_Directions_:
From the entries that follow, copy each line in which "computer" appears.

_Given records_:
↓↓↓

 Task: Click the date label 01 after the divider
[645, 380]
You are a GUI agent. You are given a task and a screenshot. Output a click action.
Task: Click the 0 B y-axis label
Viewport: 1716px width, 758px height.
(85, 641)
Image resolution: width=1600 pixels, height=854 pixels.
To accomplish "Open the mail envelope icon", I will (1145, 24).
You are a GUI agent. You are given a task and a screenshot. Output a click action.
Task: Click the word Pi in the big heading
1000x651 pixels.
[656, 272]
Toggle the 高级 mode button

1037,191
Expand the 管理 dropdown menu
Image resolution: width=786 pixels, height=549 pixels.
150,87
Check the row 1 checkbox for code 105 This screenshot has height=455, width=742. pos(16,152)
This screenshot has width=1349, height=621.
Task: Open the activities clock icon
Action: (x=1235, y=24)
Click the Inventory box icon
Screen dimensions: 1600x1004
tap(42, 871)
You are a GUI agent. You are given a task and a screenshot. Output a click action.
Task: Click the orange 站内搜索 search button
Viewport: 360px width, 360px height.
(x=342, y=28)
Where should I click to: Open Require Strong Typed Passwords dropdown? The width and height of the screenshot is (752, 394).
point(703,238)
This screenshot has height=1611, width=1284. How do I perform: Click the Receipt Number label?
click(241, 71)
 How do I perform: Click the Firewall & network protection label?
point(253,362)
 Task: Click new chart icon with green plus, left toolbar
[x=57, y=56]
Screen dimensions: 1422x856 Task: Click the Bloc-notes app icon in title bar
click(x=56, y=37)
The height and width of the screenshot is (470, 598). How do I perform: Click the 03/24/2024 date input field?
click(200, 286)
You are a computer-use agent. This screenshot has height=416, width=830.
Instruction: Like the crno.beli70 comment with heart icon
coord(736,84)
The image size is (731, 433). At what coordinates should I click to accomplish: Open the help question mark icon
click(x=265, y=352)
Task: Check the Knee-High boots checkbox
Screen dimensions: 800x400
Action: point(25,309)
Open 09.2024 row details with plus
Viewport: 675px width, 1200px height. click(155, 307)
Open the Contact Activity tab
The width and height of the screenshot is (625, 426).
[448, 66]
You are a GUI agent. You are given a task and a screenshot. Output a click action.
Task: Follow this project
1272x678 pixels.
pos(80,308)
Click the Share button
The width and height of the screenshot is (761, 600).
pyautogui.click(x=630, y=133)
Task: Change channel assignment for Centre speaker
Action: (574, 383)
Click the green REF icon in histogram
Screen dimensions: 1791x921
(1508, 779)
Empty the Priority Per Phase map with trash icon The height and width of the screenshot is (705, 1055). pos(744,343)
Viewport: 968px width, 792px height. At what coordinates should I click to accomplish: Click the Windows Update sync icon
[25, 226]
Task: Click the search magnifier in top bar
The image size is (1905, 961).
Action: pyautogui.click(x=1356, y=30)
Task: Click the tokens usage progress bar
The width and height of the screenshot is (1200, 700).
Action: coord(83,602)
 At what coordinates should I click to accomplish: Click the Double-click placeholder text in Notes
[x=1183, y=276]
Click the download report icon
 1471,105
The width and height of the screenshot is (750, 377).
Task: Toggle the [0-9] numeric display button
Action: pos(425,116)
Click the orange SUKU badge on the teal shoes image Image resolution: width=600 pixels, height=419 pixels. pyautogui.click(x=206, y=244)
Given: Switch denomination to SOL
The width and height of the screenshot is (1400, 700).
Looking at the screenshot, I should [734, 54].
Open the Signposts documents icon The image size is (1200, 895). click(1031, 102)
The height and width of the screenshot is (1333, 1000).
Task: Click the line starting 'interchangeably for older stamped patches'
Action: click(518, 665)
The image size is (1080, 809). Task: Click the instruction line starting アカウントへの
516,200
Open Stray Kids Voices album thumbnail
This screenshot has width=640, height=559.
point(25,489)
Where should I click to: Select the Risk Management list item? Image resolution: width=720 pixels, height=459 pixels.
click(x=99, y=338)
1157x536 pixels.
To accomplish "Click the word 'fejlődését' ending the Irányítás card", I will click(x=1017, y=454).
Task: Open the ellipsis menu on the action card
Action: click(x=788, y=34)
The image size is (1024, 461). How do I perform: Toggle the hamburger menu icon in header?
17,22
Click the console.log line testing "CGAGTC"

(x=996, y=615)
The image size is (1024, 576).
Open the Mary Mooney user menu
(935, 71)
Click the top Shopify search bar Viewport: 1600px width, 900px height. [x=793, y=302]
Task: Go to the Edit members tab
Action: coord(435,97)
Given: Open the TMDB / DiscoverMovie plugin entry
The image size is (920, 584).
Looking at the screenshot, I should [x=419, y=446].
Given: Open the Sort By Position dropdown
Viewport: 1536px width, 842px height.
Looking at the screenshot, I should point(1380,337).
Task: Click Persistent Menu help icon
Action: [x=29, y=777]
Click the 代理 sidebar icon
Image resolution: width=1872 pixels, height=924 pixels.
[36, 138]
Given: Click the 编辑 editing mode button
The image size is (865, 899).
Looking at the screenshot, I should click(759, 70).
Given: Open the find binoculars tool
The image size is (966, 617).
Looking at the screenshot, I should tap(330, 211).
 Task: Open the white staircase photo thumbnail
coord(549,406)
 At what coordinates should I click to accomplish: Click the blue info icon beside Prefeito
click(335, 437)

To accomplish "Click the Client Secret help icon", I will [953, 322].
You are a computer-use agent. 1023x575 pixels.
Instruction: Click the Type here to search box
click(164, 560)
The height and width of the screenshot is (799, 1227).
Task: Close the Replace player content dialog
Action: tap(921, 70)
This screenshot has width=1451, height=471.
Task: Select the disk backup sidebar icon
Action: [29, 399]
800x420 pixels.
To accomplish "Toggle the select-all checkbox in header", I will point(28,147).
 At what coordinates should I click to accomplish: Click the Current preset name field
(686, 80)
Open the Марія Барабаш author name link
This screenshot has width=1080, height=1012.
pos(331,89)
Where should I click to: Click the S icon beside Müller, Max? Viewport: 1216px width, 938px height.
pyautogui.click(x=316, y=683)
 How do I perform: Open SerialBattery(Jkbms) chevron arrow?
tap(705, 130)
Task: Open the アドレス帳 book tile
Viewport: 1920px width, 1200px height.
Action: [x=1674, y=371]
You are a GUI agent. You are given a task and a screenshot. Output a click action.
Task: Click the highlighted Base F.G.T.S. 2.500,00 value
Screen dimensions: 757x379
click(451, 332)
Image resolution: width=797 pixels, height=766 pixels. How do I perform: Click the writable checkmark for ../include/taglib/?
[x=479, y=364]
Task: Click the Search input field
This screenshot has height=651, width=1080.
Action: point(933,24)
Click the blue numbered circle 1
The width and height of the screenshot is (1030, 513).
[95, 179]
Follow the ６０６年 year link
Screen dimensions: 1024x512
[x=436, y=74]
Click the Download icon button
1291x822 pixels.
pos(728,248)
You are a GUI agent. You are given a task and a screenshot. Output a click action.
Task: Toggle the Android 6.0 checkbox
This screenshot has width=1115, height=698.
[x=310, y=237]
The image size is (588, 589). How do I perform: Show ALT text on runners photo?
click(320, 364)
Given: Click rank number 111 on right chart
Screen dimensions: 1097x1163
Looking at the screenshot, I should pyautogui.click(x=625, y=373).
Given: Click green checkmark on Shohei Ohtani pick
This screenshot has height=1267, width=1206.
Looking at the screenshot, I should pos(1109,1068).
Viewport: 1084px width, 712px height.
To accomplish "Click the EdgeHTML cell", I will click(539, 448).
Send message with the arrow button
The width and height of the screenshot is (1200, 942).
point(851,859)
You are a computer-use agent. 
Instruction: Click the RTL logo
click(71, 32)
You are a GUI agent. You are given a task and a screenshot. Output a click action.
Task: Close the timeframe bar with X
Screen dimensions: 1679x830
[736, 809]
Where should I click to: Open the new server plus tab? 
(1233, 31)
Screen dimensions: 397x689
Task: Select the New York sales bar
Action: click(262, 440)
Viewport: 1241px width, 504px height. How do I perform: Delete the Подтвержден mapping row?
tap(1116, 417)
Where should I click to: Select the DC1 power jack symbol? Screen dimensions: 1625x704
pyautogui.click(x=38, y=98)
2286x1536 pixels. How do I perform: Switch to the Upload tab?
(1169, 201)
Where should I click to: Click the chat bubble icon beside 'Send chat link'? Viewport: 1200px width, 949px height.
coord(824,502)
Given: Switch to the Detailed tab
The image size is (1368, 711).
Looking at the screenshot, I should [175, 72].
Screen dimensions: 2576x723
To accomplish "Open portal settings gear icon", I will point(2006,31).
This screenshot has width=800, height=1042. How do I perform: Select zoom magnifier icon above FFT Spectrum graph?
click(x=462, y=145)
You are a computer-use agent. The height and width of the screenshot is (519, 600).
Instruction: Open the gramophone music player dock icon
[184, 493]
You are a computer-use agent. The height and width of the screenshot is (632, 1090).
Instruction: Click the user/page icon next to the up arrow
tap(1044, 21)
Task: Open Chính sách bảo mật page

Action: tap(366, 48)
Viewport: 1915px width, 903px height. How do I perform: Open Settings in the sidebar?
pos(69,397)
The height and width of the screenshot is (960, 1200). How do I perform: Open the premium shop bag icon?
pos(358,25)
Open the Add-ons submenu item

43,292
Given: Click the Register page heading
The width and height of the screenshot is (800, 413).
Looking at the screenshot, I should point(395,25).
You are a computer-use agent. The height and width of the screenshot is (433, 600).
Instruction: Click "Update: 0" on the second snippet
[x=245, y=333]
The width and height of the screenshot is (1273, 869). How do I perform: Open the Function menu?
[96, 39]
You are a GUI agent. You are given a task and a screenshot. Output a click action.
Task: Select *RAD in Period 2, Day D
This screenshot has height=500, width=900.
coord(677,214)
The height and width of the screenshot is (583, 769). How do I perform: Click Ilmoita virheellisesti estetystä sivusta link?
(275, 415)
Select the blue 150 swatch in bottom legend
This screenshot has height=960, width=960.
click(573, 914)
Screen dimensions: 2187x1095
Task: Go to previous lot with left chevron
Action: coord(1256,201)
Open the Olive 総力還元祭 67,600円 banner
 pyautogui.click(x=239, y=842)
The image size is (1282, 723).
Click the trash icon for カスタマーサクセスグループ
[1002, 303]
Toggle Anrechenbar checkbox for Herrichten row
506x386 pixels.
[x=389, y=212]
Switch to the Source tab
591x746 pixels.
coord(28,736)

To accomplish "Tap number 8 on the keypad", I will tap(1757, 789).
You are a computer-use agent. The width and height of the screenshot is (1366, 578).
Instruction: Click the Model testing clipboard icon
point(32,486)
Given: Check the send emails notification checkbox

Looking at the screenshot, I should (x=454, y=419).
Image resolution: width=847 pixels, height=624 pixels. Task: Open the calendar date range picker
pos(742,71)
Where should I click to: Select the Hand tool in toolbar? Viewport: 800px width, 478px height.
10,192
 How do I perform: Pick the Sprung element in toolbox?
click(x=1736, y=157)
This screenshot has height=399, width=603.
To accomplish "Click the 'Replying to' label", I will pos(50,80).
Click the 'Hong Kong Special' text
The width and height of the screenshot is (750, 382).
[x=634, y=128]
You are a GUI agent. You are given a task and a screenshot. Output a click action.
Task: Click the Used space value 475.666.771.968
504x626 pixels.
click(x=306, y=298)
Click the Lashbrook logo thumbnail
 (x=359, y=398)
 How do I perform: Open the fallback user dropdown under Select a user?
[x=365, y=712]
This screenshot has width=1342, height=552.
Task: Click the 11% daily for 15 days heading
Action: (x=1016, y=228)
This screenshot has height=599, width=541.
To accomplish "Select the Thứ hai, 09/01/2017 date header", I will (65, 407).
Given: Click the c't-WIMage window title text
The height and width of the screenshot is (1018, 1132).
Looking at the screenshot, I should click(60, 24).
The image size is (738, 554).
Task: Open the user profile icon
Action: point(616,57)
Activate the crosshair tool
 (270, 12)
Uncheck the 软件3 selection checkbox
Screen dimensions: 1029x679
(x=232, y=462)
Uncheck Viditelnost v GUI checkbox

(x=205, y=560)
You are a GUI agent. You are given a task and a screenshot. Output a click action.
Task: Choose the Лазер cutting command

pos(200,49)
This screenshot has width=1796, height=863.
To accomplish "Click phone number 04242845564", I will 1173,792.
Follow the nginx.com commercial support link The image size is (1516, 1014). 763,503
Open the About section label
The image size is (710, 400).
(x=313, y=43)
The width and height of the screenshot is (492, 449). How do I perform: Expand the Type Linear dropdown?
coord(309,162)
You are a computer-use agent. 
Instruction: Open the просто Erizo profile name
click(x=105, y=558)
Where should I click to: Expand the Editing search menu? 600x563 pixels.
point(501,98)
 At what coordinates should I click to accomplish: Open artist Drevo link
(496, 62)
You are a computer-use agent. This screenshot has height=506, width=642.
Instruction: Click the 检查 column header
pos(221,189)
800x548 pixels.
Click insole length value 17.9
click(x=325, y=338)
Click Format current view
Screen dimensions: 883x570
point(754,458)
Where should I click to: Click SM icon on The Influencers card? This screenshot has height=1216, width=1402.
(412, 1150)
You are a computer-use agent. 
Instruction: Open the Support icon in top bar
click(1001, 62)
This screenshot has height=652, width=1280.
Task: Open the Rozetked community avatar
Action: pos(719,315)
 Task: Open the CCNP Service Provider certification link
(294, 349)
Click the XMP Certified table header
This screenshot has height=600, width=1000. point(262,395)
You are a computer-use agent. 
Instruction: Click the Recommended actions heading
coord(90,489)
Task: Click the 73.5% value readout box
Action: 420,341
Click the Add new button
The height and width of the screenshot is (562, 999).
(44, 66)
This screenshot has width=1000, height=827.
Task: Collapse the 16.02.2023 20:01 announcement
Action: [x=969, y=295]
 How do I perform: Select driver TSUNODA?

↑↑↑

_Exercise output_:
You are a computer-use agent. This screenshot has height=416, width=830.
You are a computer-use agent. 1023x575 pixels.
You are a computer-use agent. 
You are a computer-use agent. The height and width of the screenshot is (519, 600).
You are a computer-use agent. The height and width of the screenshot is (632, 1090).
You are a computer-use agent. The height and width of the screenshot is (433, 600).
You are a computer-use agent. The width and height of the screenshot is (1366, 578).
You are a computer-use agent. 
You are a computer-use agent. This screenshot has height=506, width=642.
You are a computer-use agent. 
You are a computer-use agent. 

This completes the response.